It sounds like this lecturer is just not paying attention or is a bit clueless... or a bit of both.  There's a couple of reasons I can see the copying of the Ubuntu ISO file giving a 'disk full' error.  A dodgy SSD drive which is not as big as it claims but this is extremely unlikely from JBHifi, but wouldn't surprise me from eBay or Amazon where fakes are common.  The 2 likely reason I see are either that drive is still partitioned from the previous attempted VM/Ubuntu installation and your trying to copy it to a partition that is too small.  The other that the drive is formatted in a format like FAT32 with had a 4GB file size limit.  The Ubuntu ISO is about 5.6GB(?) so it would throw up and error in this case.

 

It's hard to see without see the drive, as I know you've been trying to get the Ubuntu thing working on the   Mac so i have no idea what state/format/partition structure the drive is in now.  You may need to use Disk Utility to see that the state of the drive is in, remove any partitions and reformat it back to a clean drive.  You could also then run a scan on it, just to be sure there's no physical errors on if it you suspect that.

 

This lecturer knows you've been trying to (using a Mac) install Ubuntu on the drive so these should have instantly been the first thing he checked.  Of course it's not going to look like the same drive plugged into someone's Windows laptop!  Their drive will be formatted as a standard windows compatible FAT32, or more likely, NTFS.

» **Questions to answer**
(a) List every possible cause that the post about the Ubuntu ISO copy error gives for the "disk full" error.
(b) Carry on the post about the Ubuntu ISO copy error from its last sentence.
The material that comes next is separate from the post above.

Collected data

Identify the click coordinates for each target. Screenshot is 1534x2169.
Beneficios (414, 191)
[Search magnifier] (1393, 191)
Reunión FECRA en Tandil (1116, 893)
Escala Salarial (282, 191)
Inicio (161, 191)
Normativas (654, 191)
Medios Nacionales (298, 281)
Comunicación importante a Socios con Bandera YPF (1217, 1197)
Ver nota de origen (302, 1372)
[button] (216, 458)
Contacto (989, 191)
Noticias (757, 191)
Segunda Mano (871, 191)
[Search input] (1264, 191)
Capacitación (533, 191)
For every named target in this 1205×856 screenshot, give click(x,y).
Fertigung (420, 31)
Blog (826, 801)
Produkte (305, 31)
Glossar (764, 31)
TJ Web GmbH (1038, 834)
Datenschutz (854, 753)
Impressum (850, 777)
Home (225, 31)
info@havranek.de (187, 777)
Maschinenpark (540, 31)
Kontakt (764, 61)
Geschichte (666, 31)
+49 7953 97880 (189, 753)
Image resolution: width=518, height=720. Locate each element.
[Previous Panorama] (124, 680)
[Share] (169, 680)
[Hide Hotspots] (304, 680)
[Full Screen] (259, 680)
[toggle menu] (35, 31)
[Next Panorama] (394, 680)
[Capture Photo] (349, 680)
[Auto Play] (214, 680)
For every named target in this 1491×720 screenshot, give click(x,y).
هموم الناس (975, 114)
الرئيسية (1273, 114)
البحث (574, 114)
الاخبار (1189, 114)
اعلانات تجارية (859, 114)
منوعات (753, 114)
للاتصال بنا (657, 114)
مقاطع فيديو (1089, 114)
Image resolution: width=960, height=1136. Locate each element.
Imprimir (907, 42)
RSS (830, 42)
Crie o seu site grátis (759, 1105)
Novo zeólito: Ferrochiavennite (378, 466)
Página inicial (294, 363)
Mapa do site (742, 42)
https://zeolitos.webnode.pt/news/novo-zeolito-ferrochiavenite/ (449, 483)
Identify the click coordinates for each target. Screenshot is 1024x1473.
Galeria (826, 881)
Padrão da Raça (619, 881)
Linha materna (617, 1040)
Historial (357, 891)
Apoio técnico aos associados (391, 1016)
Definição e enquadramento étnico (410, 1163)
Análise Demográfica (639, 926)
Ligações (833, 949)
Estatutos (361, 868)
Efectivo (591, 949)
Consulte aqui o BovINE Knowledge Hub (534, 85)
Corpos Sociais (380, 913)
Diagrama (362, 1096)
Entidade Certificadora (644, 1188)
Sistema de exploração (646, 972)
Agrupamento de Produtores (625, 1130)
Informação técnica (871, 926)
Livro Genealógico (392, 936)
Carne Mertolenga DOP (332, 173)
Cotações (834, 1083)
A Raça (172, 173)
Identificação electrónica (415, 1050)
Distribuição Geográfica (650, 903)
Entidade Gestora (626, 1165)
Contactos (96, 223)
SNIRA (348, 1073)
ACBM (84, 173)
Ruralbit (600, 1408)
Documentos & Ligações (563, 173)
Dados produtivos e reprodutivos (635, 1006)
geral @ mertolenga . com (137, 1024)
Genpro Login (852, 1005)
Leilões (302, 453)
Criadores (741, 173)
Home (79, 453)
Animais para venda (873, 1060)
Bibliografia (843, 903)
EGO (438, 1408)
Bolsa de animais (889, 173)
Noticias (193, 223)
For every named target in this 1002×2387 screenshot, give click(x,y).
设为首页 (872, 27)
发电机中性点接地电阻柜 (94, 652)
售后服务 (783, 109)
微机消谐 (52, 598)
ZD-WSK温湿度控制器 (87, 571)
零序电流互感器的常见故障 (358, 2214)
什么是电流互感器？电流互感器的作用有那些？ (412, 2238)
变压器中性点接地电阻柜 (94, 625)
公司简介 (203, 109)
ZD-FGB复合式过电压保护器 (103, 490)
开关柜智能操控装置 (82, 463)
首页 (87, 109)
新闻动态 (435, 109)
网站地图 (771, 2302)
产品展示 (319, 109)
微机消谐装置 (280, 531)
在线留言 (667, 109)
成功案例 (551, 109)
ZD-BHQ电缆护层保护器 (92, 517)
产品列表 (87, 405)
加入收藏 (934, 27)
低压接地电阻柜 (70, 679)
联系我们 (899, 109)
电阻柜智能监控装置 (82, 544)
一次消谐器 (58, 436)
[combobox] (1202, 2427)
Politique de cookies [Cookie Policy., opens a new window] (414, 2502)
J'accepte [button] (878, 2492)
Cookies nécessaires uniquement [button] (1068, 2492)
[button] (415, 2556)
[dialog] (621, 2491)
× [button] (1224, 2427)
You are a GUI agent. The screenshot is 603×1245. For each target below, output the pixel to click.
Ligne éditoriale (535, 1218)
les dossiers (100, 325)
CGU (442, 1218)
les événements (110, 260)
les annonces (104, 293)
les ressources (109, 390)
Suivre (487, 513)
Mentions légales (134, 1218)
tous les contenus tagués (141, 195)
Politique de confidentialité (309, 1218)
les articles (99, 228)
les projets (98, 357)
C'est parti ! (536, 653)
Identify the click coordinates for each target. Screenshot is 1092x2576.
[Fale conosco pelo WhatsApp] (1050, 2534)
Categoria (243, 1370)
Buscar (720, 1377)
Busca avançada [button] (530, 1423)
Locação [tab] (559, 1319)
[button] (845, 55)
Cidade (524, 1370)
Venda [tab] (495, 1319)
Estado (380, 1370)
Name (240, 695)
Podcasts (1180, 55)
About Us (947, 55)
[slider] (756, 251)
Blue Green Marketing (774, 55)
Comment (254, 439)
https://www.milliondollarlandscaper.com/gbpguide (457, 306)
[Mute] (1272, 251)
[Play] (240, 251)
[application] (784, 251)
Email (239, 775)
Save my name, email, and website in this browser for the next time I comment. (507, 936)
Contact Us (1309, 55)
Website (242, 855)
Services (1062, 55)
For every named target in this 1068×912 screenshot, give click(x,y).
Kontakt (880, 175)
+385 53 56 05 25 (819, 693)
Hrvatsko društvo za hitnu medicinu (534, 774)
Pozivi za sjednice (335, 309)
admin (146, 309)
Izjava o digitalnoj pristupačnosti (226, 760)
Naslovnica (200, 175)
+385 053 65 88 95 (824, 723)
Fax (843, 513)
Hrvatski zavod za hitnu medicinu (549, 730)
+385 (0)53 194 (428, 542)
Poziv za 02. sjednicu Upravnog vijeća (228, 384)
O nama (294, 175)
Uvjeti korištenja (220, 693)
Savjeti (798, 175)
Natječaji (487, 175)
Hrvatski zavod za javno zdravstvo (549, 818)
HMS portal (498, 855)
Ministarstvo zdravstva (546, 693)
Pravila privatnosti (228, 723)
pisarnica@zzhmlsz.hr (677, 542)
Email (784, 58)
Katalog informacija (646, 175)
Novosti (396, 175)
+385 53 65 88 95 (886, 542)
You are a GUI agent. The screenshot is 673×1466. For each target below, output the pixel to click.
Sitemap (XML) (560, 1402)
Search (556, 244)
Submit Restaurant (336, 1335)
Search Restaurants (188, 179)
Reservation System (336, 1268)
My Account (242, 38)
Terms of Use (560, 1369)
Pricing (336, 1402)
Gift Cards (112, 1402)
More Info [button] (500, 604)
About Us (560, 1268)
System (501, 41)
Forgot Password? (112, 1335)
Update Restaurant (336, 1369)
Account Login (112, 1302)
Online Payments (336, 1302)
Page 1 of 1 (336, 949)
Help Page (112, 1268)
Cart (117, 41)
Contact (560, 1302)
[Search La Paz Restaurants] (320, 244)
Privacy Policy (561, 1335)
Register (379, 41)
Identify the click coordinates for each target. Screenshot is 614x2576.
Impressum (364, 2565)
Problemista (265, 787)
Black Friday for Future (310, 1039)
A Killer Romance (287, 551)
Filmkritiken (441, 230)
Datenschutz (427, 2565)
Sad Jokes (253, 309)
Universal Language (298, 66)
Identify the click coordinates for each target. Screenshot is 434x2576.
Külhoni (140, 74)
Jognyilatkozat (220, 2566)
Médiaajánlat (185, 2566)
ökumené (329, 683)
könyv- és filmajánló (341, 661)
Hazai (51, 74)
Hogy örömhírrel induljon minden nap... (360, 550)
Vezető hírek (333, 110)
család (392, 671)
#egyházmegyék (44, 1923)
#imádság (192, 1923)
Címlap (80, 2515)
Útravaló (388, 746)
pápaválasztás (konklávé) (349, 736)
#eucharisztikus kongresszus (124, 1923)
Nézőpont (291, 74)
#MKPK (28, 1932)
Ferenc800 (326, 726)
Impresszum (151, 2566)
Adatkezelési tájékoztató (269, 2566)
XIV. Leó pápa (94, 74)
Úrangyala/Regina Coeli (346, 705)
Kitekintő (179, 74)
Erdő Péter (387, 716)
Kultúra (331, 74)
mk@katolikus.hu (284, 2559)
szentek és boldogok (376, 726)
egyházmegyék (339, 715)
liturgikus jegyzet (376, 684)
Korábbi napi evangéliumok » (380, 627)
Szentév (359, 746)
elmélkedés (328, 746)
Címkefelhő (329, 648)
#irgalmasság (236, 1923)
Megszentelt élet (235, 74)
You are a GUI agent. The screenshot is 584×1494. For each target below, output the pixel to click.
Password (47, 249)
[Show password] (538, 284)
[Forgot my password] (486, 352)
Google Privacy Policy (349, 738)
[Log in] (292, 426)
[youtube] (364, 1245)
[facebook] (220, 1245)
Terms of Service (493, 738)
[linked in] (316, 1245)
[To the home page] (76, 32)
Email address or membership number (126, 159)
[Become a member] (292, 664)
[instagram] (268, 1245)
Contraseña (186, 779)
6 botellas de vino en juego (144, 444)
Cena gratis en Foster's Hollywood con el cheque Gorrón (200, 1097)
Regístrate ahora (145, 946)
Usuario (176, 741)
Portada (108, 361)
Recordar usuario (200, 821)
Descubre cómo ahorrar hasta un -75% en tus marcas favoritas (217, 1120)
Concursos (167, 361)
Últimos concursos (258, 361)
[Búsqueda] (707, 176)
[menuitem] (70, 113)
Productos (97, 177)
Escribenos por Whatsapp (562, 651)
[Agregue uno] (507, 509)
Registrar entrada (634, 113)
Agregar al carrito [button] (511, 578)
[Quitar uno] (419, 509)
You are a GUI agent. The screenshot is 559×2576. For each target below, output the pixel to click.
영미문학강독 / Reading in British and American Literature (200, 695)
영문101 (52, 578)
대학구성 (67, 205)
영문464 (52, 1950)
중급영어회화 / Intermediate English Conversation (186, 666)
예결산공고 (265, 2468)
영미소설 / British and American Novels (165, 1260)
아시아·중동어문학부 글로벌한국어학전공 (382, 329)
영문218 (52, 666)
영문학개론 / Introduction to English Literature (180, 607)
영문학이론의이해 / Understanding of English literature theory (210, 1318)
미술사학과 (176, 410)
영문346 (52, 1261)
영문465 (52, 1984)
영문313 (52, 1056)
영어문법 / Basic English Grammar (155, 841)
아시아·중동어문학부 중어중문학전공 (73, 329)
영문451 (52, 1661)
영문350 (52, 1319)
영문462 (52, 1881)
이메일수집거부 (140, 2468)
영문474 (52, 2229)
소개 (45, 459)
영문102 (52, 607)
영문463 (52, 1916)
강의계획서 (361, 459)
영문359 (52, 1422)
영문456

» **Answer list**
(a)
- A fake SSD that is not as big as it claims
- The drive is still partitioned from the previous VM/Ubuntu installation attempt, and the ISO is being copied to a partition that is too small
- The drive is formatted as FAT32, which has a 4GB file size limit, while the Ubuntu ISO is about 5.6GB

(b)
I'm sorry about how he mad you feel, that was totally unprofessional and out of line.  Not to mention unfair and has me doubting their level of basic knowledge.  Either way, it's no wonder you are upset, confused, and frustrated.

 

It's such a pity that because of his complete lack of... well everything... it's put you in the position it has and planning to drop the subject completely.  That's some A-grade teaching right there!

 

For what it's worth, i doubt there's anything wrong with the drive if it's giving a 'disk full' error.  If it was giving a read or write error, then yes, very possibly faulty.

 

I know it's hard but please try not to let your experience with this lecturer upset you too much.  None of it was your fault at all.  It's purely a Mac issue and a completely unhelpful lecturer.  I hope you do go back to the IT units later, as I think you would enjoy it in the right environment.  And i would hate this to be your main experience with learning IT.  It should be far, far more fun, interesting, and fulfilling than that.